# SD 2400 reviews



## TG Lewis (Apr 24, 2006)

Hello All,
New to the forum (read alot but do not post alot). 

I have done a search and read the past reviews of the SD 2400, but most are 2004/2005 time frame. 

Looking for those who are still using the SD2400, how they are holding up, are there still issues of the collar not being "hot enough"??

Current collar is an old TT Sport and am bringing along a couple of new pups and will looking to upgrade to a collar with more stim. levels and incriments. 
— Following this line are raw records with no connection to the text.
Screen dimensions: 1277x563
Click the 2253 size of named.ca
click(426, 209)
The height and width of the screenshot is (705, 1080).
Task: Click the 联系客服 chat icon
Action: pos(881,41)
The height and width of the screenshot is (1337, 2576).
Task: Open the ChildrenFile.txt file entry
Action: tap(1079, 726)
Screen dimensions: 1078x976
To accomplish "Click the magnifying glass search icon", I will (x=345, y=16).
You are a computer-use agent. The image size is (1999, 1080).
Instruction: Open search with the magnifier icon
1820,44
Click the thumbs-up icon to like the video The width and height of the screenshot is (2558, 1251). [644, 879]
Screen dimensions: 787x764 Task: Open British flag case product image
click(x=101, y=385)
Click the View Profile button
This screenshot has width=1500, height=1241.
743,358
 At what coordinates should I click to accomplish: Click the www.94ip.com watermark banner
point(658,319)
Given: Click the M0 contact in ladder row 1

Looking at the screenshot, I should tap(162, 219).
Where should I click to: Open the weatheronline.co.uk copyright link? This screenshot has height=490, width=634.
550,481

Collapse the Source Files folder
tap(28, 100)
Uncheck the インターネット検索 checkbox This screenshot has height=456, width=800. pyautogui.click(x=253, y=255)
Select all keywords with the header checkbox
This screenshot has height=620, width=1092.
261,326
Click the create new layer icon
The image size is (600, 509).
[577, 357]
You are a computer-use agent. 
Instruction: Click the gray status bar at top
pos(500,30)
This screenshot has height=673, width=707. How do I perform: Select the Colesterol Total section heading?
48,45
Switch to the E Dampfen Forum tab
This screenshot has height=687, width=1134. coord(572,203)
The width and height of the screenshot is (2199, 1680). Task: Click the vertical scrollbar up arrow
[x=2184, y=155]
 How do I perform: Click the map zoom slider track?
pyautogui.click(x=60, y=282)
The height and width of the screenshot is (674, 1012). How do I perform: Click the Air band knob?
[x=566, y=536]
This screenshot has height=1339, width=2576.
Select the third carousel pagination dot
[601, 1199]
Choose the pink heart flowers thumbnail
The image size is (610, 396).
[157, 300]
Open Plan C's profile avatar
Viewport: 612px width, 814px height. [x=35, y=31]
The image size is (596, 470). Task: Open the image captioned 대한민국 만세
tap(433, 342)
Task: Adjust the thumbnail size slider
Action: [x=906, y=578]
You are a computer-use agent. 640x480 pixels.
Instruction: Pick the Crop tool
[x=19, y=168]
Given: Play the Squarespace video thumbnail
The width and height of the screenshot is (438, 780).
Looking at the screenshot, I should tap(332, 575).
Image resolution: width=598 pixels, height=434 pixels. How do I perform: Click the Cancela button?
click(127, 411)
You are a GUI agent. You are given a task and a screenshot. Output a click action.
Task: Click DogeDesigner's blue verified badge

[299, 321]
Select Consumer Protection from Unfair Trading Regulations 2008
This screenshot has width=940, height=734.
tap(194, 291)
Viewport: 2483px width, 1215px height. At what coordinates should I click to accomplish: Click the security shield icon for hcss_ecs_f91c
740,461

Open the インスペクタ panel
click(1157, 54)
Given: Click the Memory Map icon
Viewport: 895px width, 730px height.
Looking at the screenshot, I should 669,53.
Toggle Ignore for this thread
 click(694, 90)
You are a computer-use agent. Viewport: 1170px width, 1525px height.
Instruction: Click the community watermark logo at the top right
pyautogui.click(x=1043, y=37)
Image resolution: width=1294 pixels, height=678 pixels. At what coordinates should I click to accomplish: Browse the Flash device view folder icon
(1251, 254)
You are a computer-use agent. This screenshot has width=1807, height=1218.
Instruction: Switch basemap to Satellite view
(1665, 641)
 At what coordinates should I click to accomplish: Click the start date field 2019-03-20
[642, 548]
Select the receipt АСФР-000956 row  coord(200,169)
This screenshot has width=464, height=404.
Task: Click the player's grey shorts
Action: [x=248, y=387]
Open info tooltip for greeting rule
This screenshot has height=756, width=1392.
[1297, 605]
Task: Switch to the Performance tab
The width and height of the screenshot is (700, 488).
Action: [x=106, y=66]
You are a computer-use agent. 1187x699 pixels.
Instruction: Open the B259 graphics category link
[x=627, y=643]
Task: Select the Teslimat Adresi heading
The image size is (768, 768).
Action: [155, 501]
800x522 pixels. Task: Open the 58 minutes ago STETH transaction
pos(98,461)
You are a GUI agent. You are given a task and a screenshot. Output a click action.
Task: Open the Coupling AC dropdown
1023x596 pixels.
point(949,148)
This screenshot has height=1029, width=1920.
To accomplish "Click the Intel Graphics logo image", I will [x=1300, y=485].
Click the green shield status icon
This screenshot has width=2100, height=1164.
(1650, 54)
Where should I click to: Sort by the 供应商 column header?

Any opinions, good bad, indifferent would be helpful..

Thanks


----------



## Mike Bons (Apr 9, 2004)

I have been using mine for about 2 years now. I have had a couple of minor problems which I contacted SD about, and they sent me a new collar right away - no questions asked. I replaced the long antenna that comes on it with TT's micro antenna which fits well and I have not found the limit of its range yet. The first collar I had was not as "hot" as the second collar.


----------



## Howard N (Jan 3, 2003)

I use a SD2400 as my main training collar. The ones I bought weren't as hot as I'd like so I've traded them in with SportDogBoy for the hotter version. They still aren't particularly hot but hot enough for my dogs.

I've been using them for ~2 years now. They work and keep on working.


----------



## BLKLAB1 (Mar 21, 2004)

I use the 2400 and it works great a little large for hunting but it has worked great for 2 yrs. You will not be disapointed in your choice.


----------



## TG Lewis (Apr 24, 2006)

*Thanks for the reviews*

All,
Thanks for the comments,

BHE, sent you and email 
Thanks
Geoff


----------



## Terry Britton (Jul 3, 2003)

Mine is still going strong since 2004 (might be 2003).


----------